Pode haver mais médicos a procurar sair do país ou do SNS, mas também há mais profissionais inscritos na Ordem. Aliás, os dados da OM revelam que nunca houve tantos clínicos inscritos. Numa década, de 2012 para 2022, a OM passou de 44.497 médicos inscritos para 61.235, mais 16.738, mas no SNS apenas há registo de mais 6895 novos médicos, o que quer dizer que quase 10 mil ficaram de fora ou saíram. Os números do Ministério da Saúde têm dado conta de que o SNS integra 150 mil trabalhadores, dos quais cerca de 31 mil médicos, mais de 10 mil internos. O bastonário confirma que "os médicos internos são aqueles que estão a ser chamados para colmatar as faltas dos especialistas e é cada vez mais normal que quando acabam a formação acabem por sair, por não quererem ter a vida que tiveram até ali". Daí, justifica, "haver um conjunto de médicos que prefere não fazer uma especialização, para não ter de estar a trabalhar no SNS, em determinados hospitais ou serviços, em condições muitas vezes degradantes". Ou seja, "são médicos que optam por ser prestadores de serviço para terem a possibilidade de escolher a instituição onde querem trabalhar".

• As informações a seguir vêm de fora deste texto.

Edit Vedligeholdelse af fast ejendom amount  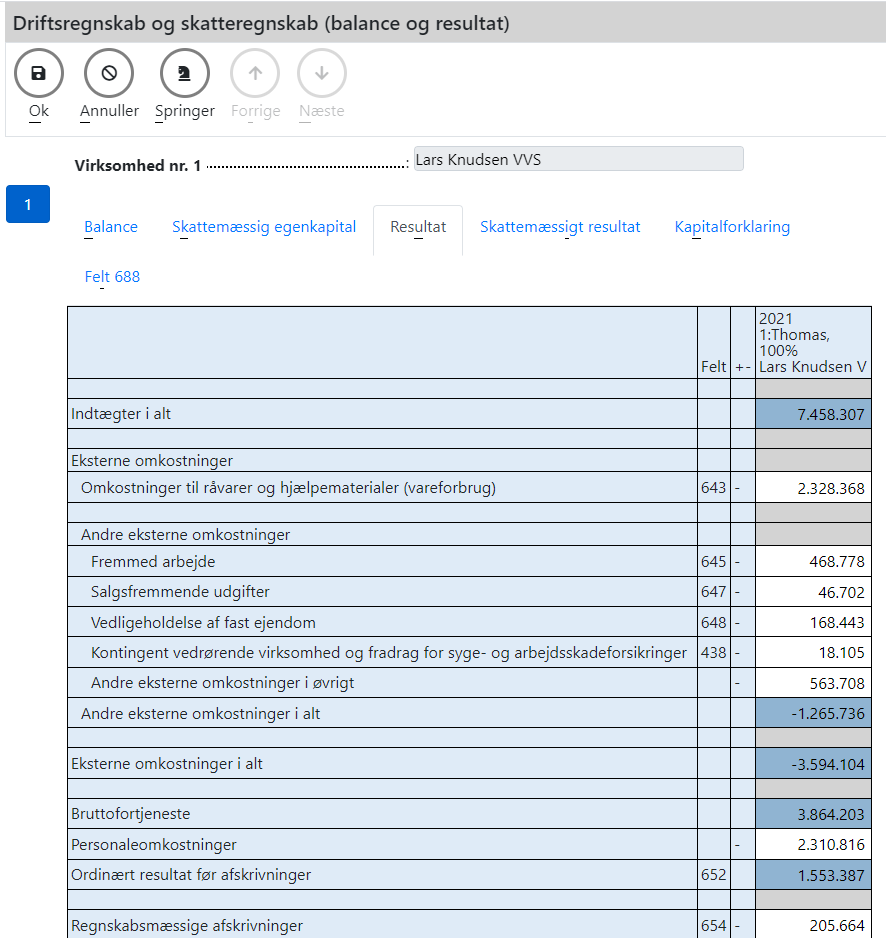coord(812,623)
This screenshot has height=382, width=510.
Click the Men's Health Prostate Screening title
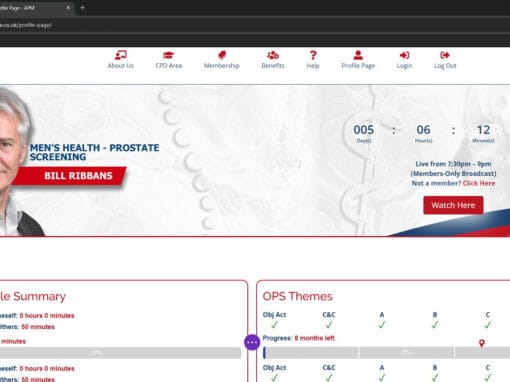95,152
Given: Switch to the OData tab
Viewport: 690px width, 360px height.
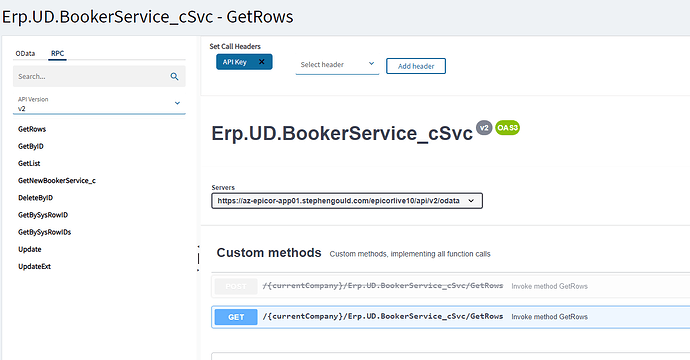Looking at the screenshot, I should [x=25, y=53].
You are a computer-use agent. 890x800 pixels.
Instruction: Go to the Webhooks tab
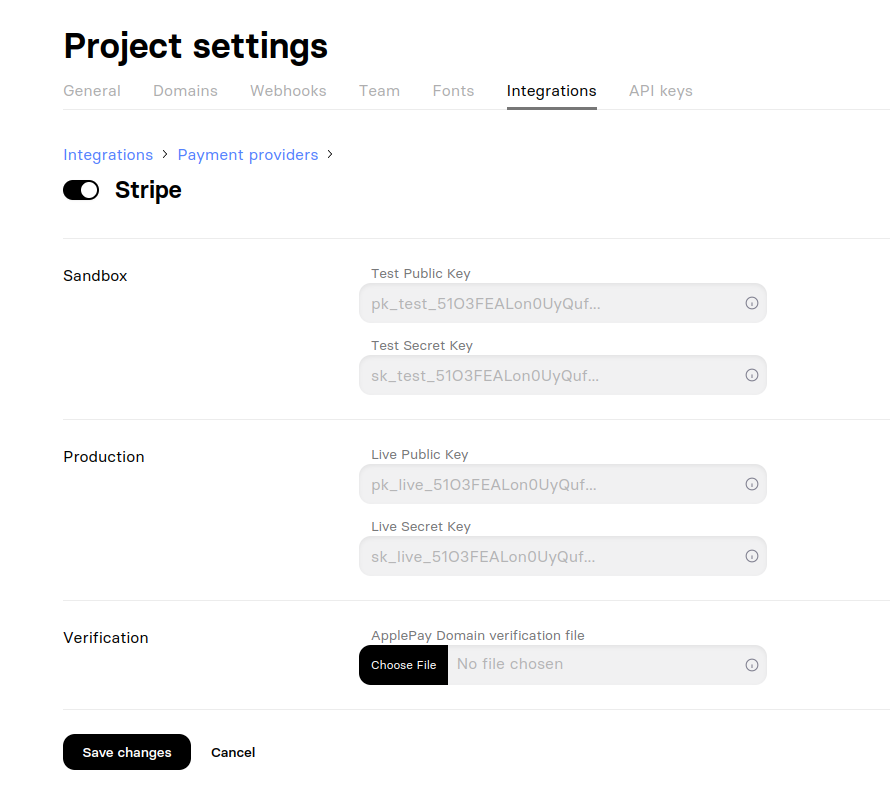(x=288, y=91)
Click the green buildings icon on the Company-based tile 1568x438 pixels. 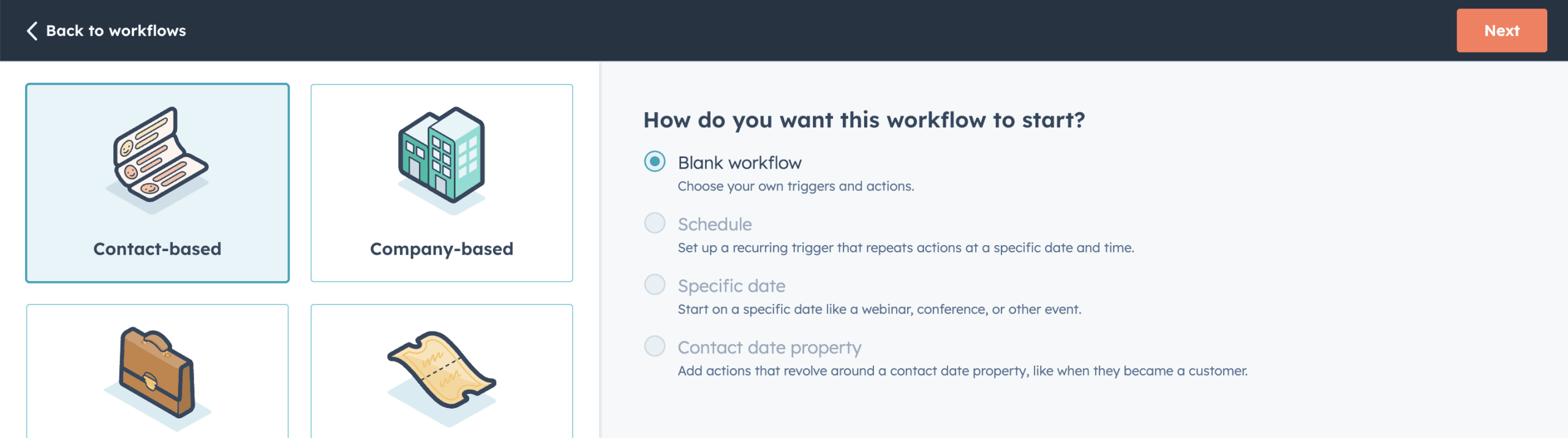(x=440, y=156)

Mas o descontentamento seja no SNS seja na forma como se exerce a medicina está a levar a um outro fenómeno também preocupante e que pode prejudicar o SNS. "Há médicos a abandonar a profissão. São profissionais que tiraram uma especialidade e que deixam de ser médicos por não se sentirem completos no exercício da profissão", explica o bastonário, contando que "há colegas que não se sentem completos a trabalhar como trabalham, que sentem que a sua intervenção junto do doente já não é o que era, e acabam por se desmotivar de tal maneira que estão a sair da profissão. Alguns vão para áreas diferentes da da saúde, o que é bem demonstrativo da insatisfação e do descontentamento".

Não se vislumbra um futuro muito risonho para a saúde em Portugal. Talvez por não haver vontade política ou falta de perceção de que a sociedade mudou, os médicos acham que o SNS deveria igualmente mudar. Os médicos portugueses continuam a ser dos mais mal pagos da Europa, e Carlos Cortes assume que, no caso deste ministério, e apesar de ter um médico à sua frente, "nunca senti uma particular vontade em resolver os problemas do SNS, usando uma montra para a opinião pública, que se tenta conservar, de que está tudo bem. Quando ouço o ministro da Saúde dizer que está tudo a correr bem nas urgências, fico muito surpreendido, porque quem está no terreno sabe que está tudo a correr muito mal".

Os dois sindicatos médicos andaram 19 meses a negociar com a tutela. Só o Sindicato Independente dos Médicos chegou a acordo, aceitando um aumento que vai até aos 15%, metade do que estava a ser pedido inicialmente, cerca de 30%. A Federação Nacional dos Médicos continua a dizer que "é um mau acordo", esperando que quem vier a seguir retome as negociações.